O aplicador segura uma placa com alguns borrões de tinta e pergunta: o que você vê? Poucas técnicas psicológicas penetraram tão fortemente na cultura popular como o teste de Rorschach. “Ao tentarmos organizar uma informação ambígua, sem um significado claro, como manchas, projetamos aspectos da personalidade”, esclarece a psicóloga brasileira Maria Abigail de Souza, coordenadora de um estudo recente que normatizou o teste no estado de São Paulo.
De acordo com a psicóloga, a ferramenta é uma das mais utilizadas entre profissionais de diversas abordagens terapêuticas, tanto na clínica como na pesquisa, por causa de sua precisão diagnóstica.
No entanto, quase um século depois de ter sido desenvolvido pelo psiquiatra suíço Hermann Rorschach (1884-1922), ainda não havia no Brasil normas para o psicodiagnóstico de adolescentes. Atendendo a uma resolução do Conselho Federal de Psicologia (CFP), que determina a adequação de testes estrangeiros com amostras brasileiras, Maria Abigail e sua equipe, do Instituto de Psicologia da Universidade de São Paulo (IP-USP), decidiram estabelecer parâmetros e referências para avaliação psicológica e atendimento clínico dessa população.

### Itens fornecidos
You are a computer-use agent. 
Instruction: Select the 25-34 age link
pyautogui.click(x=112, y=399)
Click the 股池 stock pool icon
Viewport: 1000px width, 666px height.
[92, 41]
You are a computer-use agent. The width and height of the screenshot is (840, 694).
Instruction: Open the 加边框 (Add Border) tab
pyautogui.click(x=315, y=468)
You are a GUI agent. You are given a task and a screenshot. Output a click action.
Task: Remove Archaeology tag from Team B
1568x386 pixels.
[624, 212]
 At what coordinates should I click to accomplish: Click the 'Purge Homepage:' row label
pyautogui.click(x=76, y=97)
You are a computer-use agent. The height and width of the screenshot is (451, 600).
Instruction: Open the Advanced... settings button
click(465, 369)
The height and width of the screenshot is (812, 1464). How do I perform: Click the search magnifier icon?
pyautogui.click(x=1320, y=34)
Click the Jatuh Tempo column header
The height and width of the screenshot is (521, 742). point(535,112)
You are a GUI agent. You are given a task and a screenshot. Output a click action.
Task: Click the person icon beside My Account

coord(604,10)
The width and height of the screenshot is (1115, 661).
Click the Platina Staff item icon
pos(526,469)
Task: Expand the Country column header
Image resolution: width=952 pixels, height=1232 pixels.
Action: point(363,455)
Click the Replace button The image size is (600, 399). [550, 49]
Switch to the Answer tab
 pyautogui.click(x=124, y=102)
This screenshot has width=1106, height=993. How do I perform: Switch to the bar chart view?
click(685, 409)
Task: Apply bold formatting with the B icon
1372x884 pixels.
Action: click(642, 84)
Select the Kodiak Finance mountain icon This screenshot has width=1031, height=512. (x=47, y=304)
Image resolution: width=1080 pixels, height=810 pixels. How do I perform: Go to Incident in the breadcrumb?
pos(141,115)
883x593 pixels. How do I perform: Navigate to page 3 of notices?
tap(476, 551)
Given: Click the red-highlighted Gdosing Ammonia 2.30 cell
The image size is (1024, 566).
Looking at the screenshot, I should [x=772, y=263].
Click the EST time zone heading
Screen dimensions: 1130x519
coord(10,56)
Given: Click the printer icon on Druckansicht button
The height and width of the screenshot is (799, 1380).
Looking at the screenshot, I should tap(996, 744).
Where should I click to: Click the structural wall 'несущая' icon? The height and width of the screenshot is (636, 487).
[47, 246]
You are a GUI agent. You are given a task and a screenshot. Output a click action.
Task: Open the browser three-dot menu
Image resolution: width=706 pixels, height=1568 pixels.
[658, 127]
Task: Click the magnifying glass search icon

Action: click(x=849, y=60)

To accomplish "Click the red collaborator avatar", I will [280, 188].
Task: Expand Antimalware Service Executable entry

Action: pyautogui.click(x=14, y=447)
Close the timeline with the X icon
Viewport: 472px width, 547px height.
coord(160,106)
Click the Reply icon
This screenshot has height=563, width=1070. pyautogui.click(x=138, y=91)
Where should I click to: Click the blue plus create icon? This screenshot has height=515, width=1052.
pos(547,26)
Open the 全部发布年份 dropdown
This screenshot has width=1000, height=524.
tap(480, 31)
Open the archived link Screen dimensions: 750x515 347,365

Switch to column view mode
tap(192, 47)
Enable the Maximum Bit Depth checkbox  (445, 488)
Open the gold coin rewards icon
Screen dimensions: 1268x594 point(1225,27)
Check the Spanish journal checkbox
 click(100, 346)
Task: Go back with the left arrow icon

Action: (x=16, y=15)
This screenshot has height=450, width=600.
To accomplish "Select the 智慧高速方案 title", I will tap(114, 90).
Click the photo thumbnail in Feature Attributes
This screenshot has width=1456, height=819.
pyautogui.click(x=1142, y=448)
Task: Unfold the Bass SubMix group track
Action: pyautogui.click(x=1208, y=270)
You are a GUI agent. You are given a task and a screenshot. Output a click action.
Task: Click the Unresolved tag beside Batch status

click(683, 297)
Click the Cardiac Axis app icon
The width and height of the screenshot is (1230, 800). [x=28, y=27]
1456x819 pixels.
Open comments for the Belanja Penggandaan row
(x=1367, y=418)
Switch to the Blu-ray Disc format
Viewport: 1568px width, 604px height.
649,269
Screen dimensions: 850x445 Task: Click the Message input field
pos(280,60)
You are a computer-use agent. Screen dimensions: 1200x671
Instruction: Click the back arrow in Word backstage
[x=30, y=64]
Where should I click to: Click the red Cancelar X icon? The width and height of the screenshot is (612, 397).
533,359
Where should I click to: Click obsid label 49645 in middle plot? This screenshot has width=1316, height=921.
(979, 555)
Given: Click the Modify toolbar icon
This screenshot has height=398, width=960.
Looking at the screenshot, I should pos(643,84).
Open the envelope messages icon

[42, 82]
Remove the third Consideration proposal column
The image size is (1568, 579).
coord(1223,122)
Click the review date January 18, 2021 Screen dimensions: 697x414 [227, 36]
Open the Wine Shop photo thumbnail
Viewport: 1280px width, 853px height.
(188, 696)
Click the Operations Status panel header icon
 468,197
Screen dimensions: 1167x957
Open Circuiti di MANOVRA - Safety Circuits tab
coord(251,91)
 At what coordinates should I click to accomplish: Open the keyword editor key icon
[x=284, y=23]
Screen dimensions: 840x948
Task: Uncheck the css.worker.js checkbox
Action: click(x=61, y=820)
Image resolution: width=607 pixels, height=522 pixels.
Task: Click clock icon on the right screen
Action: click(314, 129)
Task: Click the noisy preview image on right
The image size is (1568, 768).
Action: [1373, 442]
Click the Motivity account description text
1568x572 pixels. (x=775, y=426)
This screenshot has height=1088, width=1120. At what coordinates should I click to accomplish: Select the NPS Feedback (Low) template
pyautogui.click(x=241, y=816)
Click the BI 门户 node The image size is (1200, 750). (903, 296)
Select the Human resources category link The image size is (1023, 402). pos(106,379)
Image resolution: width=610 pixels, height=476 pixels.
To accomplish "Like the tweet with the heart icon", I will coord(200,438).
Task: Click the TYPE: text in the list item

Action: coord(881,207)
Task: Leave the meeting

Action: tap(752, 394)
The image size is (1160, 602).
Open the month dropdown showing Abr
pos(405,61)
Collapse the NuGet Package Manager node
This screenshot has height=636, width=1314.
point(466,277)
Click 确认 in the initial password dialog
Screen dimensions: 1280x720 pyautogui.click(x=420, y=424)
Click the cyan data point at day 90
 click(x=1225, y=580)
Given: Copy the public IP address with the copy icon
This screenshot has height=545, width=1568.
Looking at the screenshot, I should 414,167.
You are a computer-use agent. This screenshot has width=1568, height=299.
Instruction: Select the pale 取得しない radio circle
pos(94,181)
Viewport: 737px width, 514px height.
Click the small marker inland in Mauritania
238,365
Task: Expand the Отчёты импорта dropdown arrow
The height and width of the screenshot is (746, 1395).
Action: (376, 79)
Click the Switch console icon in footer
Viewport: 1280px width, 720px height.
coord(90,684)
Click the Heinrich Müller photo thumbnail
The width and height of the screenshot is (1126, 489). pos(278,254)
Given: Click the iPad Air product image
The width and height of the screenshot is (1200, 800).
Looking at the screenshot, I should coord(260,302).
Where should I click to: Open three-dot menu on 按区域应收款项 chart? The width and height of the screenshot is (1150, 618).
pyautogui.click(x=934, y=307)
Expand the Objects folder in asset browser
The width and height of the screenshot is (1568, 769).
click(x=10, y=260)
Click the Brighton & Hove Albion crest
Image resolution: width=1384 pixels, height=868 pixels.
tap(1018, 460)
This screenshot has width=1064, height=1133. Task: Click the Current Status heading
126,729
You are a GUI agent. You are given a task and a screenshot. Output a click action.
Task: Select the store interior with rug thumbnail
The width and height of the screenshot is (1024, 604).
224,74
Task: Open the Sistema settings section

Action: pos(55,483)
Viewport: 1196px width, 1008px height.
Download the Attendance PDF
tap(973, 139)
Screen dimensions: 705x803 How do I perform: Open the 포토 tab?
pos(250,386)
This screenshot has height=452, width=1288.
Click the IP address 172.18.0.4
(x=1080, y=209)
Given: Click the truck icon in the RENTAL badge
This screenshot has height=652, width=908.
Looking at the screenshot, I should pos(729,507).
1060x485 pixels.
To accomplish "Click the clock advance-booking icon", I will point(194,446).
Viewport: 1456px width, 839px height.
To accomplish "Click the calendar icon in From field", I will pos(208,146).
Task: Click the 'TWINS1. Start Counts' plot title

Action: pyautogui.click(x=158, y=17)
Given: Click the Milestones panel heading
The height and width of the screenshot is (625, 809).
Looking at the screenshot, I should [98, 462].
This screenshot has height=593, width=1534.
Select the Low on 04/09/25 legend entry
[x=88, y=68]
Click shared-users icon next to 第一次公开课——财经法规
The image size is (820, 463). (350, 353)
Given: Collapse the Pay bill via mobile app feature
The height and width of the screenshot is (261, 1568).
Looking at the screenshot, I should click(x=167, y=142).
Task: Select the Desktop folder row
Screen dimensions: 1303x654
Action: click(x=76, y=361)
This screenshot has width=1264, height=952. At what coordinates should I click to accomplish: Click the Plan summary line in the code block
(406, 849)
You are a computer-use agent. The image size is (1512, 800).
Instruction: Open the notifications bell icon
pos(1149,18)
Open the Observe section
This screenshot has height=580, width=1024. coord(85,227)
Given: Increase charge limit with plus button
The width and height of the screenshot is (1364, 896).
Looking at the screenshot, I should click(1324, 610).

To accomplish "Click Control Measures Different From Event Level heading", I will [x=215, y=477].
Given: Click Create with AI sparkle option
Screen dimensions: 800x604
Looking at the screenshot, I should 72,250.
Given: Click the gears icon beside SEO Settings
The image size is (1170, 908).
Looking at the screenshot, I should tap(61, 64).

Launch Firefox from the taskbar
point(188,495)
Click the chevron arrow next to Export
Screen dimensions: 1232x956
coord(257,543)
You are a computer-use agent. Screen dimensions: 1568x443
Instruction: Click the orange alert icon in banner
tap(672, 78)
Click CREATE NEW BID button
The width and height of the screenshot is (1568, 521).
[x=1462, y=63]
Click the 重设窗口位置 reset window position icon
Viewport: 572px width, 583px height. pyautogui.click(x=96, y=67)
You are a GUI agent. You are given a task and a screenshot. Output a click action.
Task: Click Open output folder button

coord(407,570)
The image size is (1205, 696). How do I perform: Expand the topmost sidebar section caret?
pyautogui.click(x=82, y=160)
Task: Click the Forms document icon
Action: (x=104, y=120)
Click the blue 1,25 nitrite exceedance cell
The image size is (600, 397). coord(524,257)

### Conjunto de tarefas
a: De acordo com o texto sobre o teste de Rorschach, quem desenvolveu essa ferramenta?
b: Devolva o trecho do texto sobre o teste de Rorschach que começa nas palavras "O aplicador segura" e termina depois de "sua precisão diagnóstica.".
Os itens constituem um material à parte.

### Respostas
a: O psiquiatra suíço Hermann Rorschach (1884-1922).

b:
O aplicador segura uma placa com alguns borrões de tinta e pergunta: o que você vê? Poucas técnicas psicológicas penetraram tão fortemente na cultura popular como o teste de Rorschach. “Ao tentarmos organizar uma informação ambígua, sem um significado claro, como manchas, projetamos aspectos da personalidade”, esclarece a psicóloga brasileira Maria Abigail de Souza, coordenadora de um estudo recente que normatizou o teste no estado de São Paulo.
De acordo com a psicóloga, a ferramenta é uma das mais utilizadas entre profissionais de diversas abordagens terapêuticas, tanto na clínica como na pesquisa, por causa de sua precisão diagnóstica.